Standing on the balcony of our hotel, looking down into streets of Central Strasbourg, almost free of cars, almost free of people. The sun hung orange and heavy in the cloudless sky and Melissa lay out on the elegant bed behind me, trying to sleep off the stress of the drive in. On the street beneath me, a four man police patrol in riot gear threaded their way along the sidewalk, peeking into alleys, routing homeless people off of benches and away from garbage cans. Another four man team passed them and they all nodded to each other and continued on their way. I felt the contrast between Strasbourg and Baden Baden acutely at that moment and part of me longed for the coziness of that quiet German town. This a dangerous spiral to fall into as a traveler. Looking back over your shoulder wistfully, when you should be hopefully looking ahead. You can’t compare cities, any more than you can sunsets or excellent cookies, and trying to do so just takes you out of the moment and leaves you frustrated. Nobody falls into a death spiral on purpose, though, so I stood there on my balcony looking down on this new place sighing bad vibes out into the afternoon air until there was a knock on the door. I opened it on Mom.
“We’re going to do something cool,” She said. “Wanna come?”

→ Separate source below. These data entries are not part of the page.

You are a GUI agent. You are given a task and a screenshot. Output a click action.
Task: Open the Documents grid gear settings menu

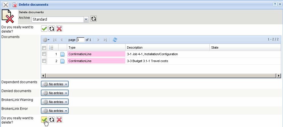click(x=46, y=40)
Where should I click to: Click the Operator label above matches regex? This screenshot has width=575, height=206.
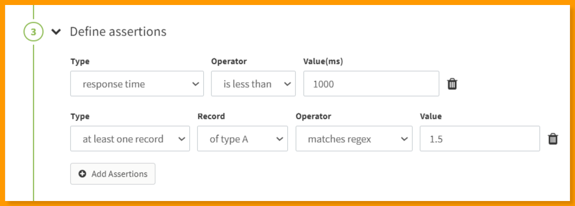[313, 117]
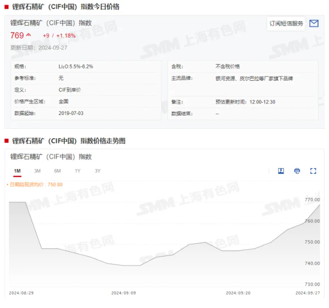Viewport: 329px width, 308px height.
Task: Click the 769 index price value
Action: coord(17,35)

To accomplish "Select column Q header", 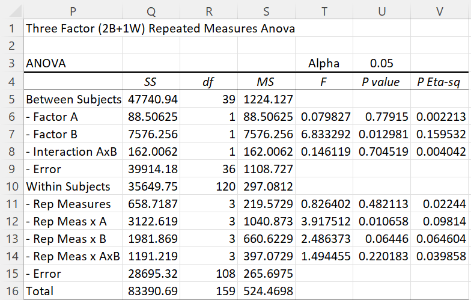I will click(151, 11).
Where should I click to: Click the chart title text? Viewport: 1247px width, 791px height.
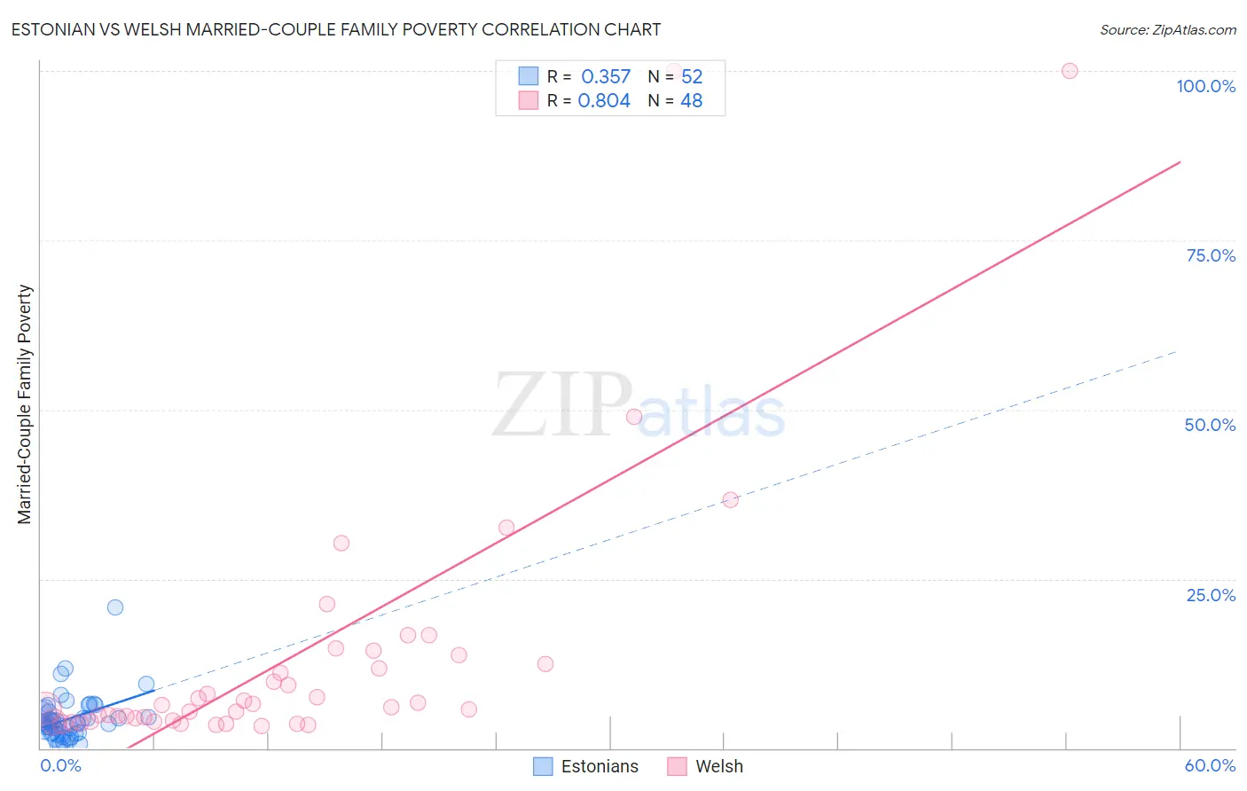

The Strasbourg Hospital was built in 1395. Because of the medicinal value of wine during that time, it had a cellar in the basement where they stored the wine that gave to their patients. That cellar is still in operation to this day. It produces 150,000 bottles of wine each year and houses over 40 ancient barrels of the stuff, at least one of which dates back to 1472. We walked to it in the stagnant sunlight, doing our best not to be the suicidal pedestrians from our earlier drive. Slipping through the throngs of people, hearing Russian and German and French and Spanish all gurgling past us, babbling brook. We found the hospital through a wrought iron gate. The cellar down a flight of stairs. Cool air wafted through the place. The kind of chill you associate with cellars. The kind of damp and brick construction as well. We handed Euros to a woman at the front desk and she handed us listening devices, which were shaped like an old TV remote with a speaker phone on one side of it. Mine lights hung from the ceiling joists, covered in their ancient spider webs, growing their ancient mold. Wine casks the size of VW’s hulked behind massive iron bars with dates embossed on them. 1576, 1624. Unfathomable times that put America in a weird perspective. This place had beverages older than our country. It’s booze from 1796 wasn’t ready yet. What made us think our nation was? We wandered through this underground maze of history, learning about the medicinal uses of wine and the dissections that used to occur down in the place before the Inquisition and we unwound a bit down there. surrounded by ancient booze and the macabre, a PBS voice in our handset, murmuring factoids at us.
When we’d finished our tour, we went searching for libations of our own, moving with the masses between the buildings, soaking in the sights and sounds. Strasbourg hot potatoed between Germany and France for centuries and you can hear it on tongues and see it in the half timbered houses. Smell it in the cooking smells and taste it in the food. We sat on a French speaking patio, drinking German beer watching crowds shuffle past us, headed somewhere. We wouldn’t know where until the beers were gone and the tab was paid. Freshly oiled on hops and malt we coasted between two buildings and another Notre Dames leapt out at us. It did so the way the one in Reims had and ,again, I found myself absolutely transfixed by the grandeur of it. Rising from the city floor like the wrath of god itself. Excluding the shock value, though,the similarities between this building and the one in Reims were few and far between. Strasbourg’s Notre Dames was prickly and intricate. Absolutely bustling with busy little images, topped with a green roof that resembled oxidized copper. This building was different from ones we’d seen before. Different as the cities that built them. But no less beautiful.